AI agents will soon be booking travel, managing workflows, and making purchases on our behalf. By next year, non-human agents may outnumber human users online.
The problem is, our identity systems were built for people, not for autonomous software.
During our recent “Know Your Agent” live session with Peter Horadan, CEO of Vouched, we went through the five critical identity problems we need to solve before agents become the default way we interact online:
1. Agent Identity
Systems must be able to tell when an agent — not a human — is acting. Every agent needs its own unique, verifiable identity so actions can be tracked and trusted.
2. Delegation
Users should be able to delegate only specific actions to an agent (e.g., “book flights” but not “redeem loyalty points”). These permissions must be granular, explicit, and revocable.
3. Reputation
Just like people, agents will have good or bad reputations. Service providers need ways to assess an agent’s trustworthiness and block those with poor track records.
4. Human Identity Without Real-Time Presence
Humans shouldn’t have to approve every action in real time.

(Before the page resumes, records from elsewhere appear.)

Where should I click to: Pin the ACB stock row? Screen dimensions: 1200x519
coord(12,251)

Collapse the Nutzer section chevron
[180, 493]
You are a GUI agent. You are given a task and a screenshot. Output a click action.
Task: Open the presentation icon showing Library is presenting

Once identity and permissions are established, agents should be able to operate within those boundaries without repeated authentication.
5. Legal Consent
Agents can’t click “I agree” on legal terms. We need mechanisms for humans to give durable consent up front so agents can act within legal frameworks without violating terms.

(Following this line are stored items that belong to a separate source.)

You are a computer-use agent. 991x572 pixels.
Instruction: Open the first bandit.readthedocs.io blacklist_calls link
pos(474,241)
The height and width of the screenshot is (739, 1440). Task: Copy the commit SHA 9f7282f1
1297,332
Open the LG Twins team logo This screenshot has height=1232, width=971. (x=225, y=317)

How MCP-I and Verifiable Credentials Fix This
The Model Context Protocol – Identity (MCP-I) adds the missing identity and trust layer to agent interactions. When an agent connects to a service:
- It identifies itself with a decentralized identifier (DID) that’s unique and verifiable.
- The human authorizes the agent through a familiar OAuth-like flow — logging in directly to the service, not through the agent — and grants only the actions they’re comfortable with. These permissions are saved and shared as verifiable credentials.
- The permissions are durable and revocable so the user stays in control without constant re-authentication.
- Every action is auditable, allowing services to assess and update the agent’s reputation in real time.
- Legal terms are agreed to once by the human during setup, solving the “checkbox” problem for ongoing agent actions.
Verifiable credentials make this even stronger.
Instead of sharing usernames or passwords, users can issue their agents cryptographically signed credentials that are scoped to specific tasks, auditable for compliance, and revocable at any time. This eliminates password sharing, prevents session hijacking, and ensures every action can be tied to both the human and the authorized agent.
The result: a secure, privacy-preserving foundation that allows AI agents to work for us, without compromising trust.